Obesity Surgery 2019 November
BACKGROUND: Sleeve gastrectomy (SG) is one of the commonest bariatric procedure performed worldwide (Asian Journal of Endoscopic Surgery 7:314-6, 2014). Leaks reported in 1 to 7% of cases are difficult to manage after SG. Leaks can be graded into acute (within 7 days), early (within 1-6 weeks), late (after 6 weeks) and chronic (after 12 weeks) (Asian Journal of Endoscopic Surgery 7:314-6, 2014). Oesophageal stents can be used for acute leaks. Gastro-colic fistula (GCF) is a rare complication following a chronic leak after SG (Asian Journal of Endoscopic Surgery 7:314-6, 2014). We would like to share our experience of a rare and challenging case of GCF after SG leak.

METHOD: Prospectively collected data in our tertiary bariatric centre was retrieved.

RESULTS: A 31-year-old female with body mass index (BMI) of 46.2 kg/m2 with history of bipolar disorder had an uneventful SG. On sixth day post-operatively, she presented to other unit with lower chest pain and had a computed tomography (CT) scan which was normal. At 6-week follow-up (FU), she had lost 44% excess weight loss (EWL) and complained of epigastric pain and reflux. CT scan showed collection with active leak in SG. This was successfully treated with partially covered stent placement. Imaging confirmed control of leak. Ten days later, endoscopic removal of the stent was successfully done. At 6-month FU, she had 86% EWL. At 1-year FU, she had 102% EWL with complain of reflux despite being on proton pump inhibitor (PPI). There were no nutritional parameter concerns. There was no history of diarrhoea. CT scan showed GCF (Image 1). OGD confirmed the findings and the site was tattooed. Colonoscopy was equivocal, and no clear fistula visualised which would explain the lack of diarrhoea. Operation was planned with colorectal team after multidisciplinary team discussion. At laparoscopy (Video 1), GCF was identified between SG and splenic flexure at the site of the previous leak. Adhesinolysis was done with a combination of blunt, sharp and energy device and the gastric sleeve and the splenic flexure were mobilised. The fistulous tract was isolated, divided and excised with Endo GIA tristapler taking partial lumen of colon. Intra-operative oesophagogastroduodenoscopy (OGD) showed no leak and colonoscopy showed no leak or narrowing of the lumen and showed healthy tissue. Post-operative recovery was uneventful. She was closely monitored by the bariatric dietician throughout the journey. At 6-month FU, she regained weight under close supervision, had EWL of 88% and is doing well.

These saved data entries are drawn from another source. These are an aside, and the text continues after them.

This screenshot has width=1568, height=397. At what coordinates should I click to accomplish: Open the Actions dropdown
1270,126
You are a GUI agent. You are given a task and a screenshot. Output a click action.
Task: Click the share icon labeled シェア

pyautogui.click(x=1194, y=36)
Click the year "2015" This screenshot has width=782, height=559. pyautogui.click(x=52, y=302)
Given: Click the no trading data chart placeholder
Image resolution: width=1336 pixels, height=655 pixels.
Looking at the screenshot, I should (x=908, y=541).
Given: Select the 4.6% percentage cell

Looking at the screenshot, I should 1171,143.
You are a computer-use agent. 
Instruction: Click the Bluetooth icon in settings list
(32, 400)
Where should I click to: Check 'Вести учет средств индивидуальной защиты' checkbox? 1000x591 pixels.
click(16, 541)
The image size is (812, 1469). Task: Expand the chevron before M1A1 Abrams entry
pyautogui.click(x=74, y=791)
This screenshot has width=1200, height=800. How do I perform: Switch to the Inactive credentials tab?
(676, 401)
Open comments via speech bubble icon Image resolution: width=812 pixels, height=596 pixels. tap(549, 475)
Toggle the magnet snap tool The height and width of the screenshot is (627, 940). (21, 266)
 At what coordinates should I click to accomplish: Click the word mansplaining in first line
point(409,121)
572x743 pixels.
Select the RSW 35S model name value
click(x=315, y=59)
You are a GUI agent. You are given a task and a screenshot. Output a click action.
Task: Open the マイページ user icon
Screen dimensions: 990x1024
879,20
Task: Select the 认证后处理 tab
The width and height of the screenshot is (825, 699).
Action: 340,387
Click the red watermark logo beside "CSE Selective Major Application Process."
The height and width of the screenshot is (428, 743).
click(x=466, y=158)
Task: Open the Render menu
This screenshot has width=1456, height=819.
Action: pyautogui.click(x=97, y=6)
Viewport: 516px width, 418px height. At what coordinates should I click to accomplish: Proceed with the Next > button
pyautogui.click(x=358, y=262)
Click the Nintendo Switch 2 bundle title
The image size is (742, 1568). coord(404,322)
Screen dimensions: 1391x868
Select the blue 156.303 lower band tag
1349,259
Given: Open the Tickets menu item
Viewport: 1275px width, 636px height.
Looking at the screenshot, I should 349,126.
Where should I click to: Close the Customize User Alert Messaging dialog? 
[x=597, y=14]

CONCLUSION: SG leaks can add long-term morbidity. Stent can be used successfully to treat SG leak if used judiciously. There should be low threshold for investigating patients with EWL of > 100% for anatomical complications like stricture, fistula or kink in the gastric sleeve. We wanted to make the bariatric fraternity aware of a rare late (> 12 weeks) complication of gastro-colic fistula after successfully treated SG leak. Limited literature is published about this rare complication and its management which ranges from conservative management to stent placement to surgical intervention (Asian Journal of Endoscopic Surgery 7:314-6, 2014; Clinical Case Reports 6:1342-1346, 2008; Surgery for Obesity and Related Diseases 6:308-12, 2010). It can be dealt with successfully with minimally invasive technique by a multidisciplinary team in an experienced tertiary bariatric unit.